Leadership support from the beginning
Talk to anyone associated with the AYA program, and they will tell you that it wouldn’t be where it is today without buy-in from the leadership team at UNC Lineberger. As dynamic as Lux and her staff are, the program would not have continued its growth trajectory without the support of leaders such as UNC Lineberger Director Shelley Earp, MD, Stuart Gold, MD, and Don Rosenstein, MD.
“So much credit goes to UNC Lineberger,” Steiner said. “When we first approached Dr. Gold and Dr. Rosenstein, they really embraced the idea from the beginning — that there was a lot that could be done to better support this population of patients. They were just excited to be able to figure this out with us and really open and committed to making things better.”
“Shelley, Don and Stuart have been huge advocates and great thought partners and planners with us,” Lux said. “We’re really lucky to have them in the leadership roles that they’re in.”
“That culture of support has been critical,” Smitherman said. “That got Lauren off to such a solid start that has continued to grow over the past five years.”
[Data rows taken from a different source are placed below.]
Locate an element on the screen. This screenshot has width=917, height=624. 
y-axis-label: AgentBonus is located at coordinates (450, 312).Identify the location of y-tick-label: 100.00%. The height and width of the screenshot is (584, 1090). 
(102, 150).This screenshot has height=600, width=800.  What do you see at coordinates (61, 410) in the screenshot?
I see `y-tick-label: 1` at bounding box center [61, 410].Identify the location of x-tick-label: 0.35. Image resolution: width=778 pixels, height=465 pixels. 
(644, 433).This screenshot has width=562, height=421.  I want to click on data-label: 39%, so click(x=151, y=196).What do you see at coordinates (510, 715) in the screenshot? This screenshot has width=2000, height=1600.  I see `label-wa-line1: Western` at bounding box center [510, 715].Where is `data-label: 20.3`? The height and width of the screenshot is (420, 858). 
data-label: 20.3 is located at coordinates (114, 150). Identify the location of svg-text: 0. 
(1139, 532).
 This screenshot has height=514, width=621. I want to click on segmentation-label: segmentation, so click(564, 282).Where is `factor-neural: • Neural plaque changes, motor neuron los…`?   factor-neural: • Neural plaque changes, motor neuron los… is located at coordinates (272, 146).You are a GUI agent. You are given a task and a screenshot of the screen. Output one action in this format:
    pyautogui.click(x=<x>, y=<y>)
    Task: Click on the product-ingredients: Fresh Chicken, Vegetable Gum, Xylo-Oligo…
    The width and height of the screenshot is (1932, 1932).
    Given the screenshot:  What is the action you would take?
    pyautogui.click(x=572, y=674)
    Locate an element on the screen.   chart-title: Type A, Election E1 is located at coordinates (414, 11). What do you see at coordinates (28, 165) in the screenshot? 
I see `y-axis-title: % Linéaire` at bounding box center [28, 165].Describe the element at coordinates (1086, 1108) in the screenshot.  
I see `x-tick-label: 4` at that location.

An eye toward the future, staying true to Sophie
As the AYA program approaches its five-year anniversary, Lux and Smitherman feel they are moving on from the start-up phase to becoming a larger organization. A process that has felt like “building the plane as we fly it” at times has now led to new services such as the development of an AYA advisory council, which allows patients to speak directly about their needs, as well as a survivorship clinic that provides support after treatments have ended.
“I think we’d really like to refine what we do and make it more efficient and effective,” Lux said. “Close to 500 new 13- to 39-year-olds are diagnosed and treated at UNC every year, so that’s a lot of people to try and meet. Trying to figure out how best to do that is something we’re really interested in.”
Expanding the program beyond Chapel Hill is also a priority and has become even more critical due to restrictions caused by the COVID-19 pandemic. That means offering support not only to patients across the state, but also helping educate providers who will be caring for them.
“It all goes back to what the patients are telling us they need through this process to maintain as much of their lives as possible,” Smitherman said.
Ultimately, the drive forward for the program persists as it always has from the spark provided by Sophie and the Steiner family.
“Niklaus and Lucy are one in a million, one in 10 million,” Lux said. “They are so smart and thoughtful, and the community that they’ve built is because of who they are, and who Sophie was, and who their daughters Elsa and Annabel are.
“They have taken what is arguably the hardest thing anyone could ever deal with and turned it into something incredible. They put so much trust and faith in us, and that’s a huge gift, and it’s really special. We try to honor that.”